Romero: Das ist ein tiefer Schmerz. Wir hatten die Hoffnung, dass wir diesen Moment endlich erleben würden. Nun, Hoffnung habe ich immer noch für die jüngere Generation. Und es stimmt, diese Straßenproteste waren sehr performativ. Und dabei sehr energisch, fröhlich und bunt. Das sind unauslöschliche Bilder von einem Chile, das es gibt. Vielleicht haben wir nicht verstanden, es in einer Verfassung festzuhalten. Wir konnten es tanzend zeigen, wir konnten es künstlerisch ausdrücken, politisch konnten wir es nicht. Was nicht heißt, dass es nicht existiert.

taz: Auch in Chile ist der Extraktivismus [Raubbau an der Natur; d. Red.] verantwortlich für massive Umweltverschmutzung und Wassermangel. „Teatro a mil“ ist auf private Förderung angewiesen. Einer der Hauptsponsoren des Festivals ist der australische Bergbaukonzern BHP. Wie gehen Sie als Stiftung mit solchen Widersprüchen um?

Der wichtigste Preis der auswärtigen Kulturpolitik Deutschlands wird traditionell am 28. August in Weimar in einem Festakt verliehen. Neben Carmen Romero Quero (Chile) werden dieses Jahr die literarische Übersetzerin und Dolmetscherin Claudia Cabrera (Mexiko) sowie die Kunstwissenschaftlerin und Kulturmanagerin Iskra Geshoska (Nordmazedonien) ausgezeichnet. www.goethe.de/goethe-medaille

Romero: Anders als in Europa treffen in Chile private Unternehmen öffentliche Entscheidungen, die aber alle betreffen. Wir sind der Meinung, dass dies auch Verantwortung bedeutet, nicht nur von einem sozialen Standpunkt aus. Chile ist stark vom Bergbau abhängig. Ob staatlich oder privat, der Bergbau wird bestehen bleiben, weil er die Haupteinnahmequelle des Landes ist. Wie be­rücksichtigt man dabei die ­Umwelt? Mein Eindruck ist, ansatzweise geschieht das bereits. Aber wir sind nicht deren Sprecher. Umgekehrt gibt es von­seiten der Sponsoren keine Einflussnahme auf die inhaltliche Gestaltung des Festivals. Doch diese Unternehmen können an den Orten, an denen sie sich befinden, in diesem Fall vor ­allem in Anto­fagasta, durch ihre Finanzierung zur Entwicklung gesellschaftlicher Sektoren bei­tragen, die nicht über Res­sourcen des Staates verfügen. Denn in Chile hat man beschlossen, dass der Staat schmal sein sollte.

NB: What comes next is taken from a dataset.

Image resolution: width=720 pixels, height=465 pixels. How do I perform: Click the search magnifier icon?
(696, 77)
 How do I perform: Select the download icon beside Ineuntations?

taz: 2025 wird das Festival „Teatro a Mil“ unter dem Titel „+Humanidad“ – mehr Menschlichkeit stehen. Was verbinden Sie mit diesem Leitspruch?

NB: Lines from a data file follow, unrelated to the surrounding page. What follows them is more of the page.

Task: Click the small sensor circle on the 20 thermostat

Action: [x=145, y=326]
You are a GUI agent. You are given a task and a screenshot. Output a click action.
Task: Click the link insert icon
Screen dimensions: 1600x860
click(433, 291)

Romero: Es ist ein Appell. Wir können es als eine Aufforderung verstehen, einander zuzuhören, in die Zukunft zu schauen und nicht aufzuhören, über die großen Themen zu sprechen. Wir müssen weiterhin Gemeinschaft aufbauen. Wir sind umgeben von Konflikten, Kriegen, Massakern. Wir leben heute in einer Welt, die auf Technologie aufgebaut ist, von der niemand so recht weiß, wer sie lenkt, und wir erleben erneut die Bedrohung der Demokratie. Wenden wir uns einander zu, nehmen wir uns an die Hand, schauen wir uns an. Wir befinden uns in einer Welt, die wir teilen müssen.